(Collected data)
________________________

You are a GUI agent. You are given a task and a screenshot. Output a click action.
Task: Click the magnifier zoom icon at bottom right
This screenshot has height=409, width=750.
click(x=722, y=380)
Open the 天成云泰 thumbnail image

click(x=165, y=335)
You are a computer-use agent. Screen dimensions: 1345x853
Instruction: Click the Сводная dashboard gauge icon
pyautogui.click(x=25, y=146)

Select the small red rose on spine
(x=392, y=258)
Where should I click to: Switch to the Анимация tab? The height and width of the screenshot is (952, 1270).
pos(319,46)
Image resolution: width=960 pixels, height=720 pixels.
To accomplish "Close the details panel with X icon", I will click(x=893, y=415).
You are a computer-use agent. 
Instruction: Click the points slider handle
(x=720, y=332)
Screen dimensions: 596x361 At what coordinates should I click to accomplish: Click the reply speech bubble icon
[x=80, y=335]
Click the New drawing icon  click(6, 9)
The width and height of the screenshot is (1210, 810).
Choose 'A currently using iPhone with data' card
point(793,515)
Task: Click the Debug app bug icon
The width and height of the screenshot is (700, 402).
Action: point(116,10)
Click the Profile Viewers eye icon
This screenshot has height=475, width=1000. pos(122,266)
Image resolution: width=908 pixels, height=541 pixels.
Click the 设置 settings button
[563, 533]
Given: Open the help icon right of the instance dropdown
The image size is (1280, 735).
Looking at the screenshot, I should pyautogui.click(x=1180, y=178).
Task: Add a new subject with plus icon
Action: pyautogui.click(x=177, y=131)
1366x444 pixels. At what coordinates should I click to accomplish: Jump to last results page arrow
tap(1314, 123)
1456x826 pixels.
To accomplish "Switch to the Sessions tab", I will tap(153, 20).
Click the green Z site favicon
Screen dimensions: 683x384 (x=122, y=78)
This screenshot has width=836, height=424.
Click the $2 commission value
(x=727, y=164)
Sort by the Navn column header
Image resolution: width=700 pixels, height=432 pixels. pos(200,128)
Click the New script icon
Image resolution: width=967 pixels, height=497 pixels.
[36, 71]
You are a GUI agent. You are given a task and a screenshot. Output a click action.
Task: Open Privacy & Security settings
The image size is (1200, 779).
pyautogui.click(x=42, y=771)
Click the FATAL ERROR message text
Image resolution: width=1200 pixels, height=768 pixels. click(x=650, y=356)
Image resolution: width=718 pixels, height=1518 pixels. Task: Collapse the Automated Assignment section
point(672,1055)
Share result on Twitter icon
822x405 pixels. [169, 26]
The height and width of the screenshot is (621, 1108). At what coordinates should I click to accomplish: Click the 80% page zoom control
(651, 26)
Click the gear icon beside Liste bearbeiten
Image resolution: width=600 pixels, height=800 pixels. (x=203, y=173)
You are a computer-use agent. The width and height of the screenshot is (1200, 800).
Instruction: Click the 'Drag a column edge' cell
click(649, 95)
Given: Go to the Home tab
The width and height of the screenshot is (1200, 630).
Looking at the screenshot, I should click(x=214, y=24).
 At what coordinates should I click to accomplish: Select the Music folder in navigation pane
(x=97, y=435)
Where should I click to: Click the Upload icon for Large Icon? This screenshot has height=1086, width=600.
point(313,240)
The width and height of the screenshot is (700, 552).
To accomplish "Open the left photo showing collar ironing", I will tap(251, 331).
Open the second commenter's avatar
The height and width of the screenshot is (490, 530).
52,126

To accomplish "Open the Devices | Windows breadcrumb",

________________________

- _YOUR INSTRUCTIONS_
Copy each line in the entries above where "right" turns up.

- _RESULT FOR THIS EXERCISE_
Task: Click the magnifier zoom icon at bottom right
Given: Open the help icon right of the instance dropdown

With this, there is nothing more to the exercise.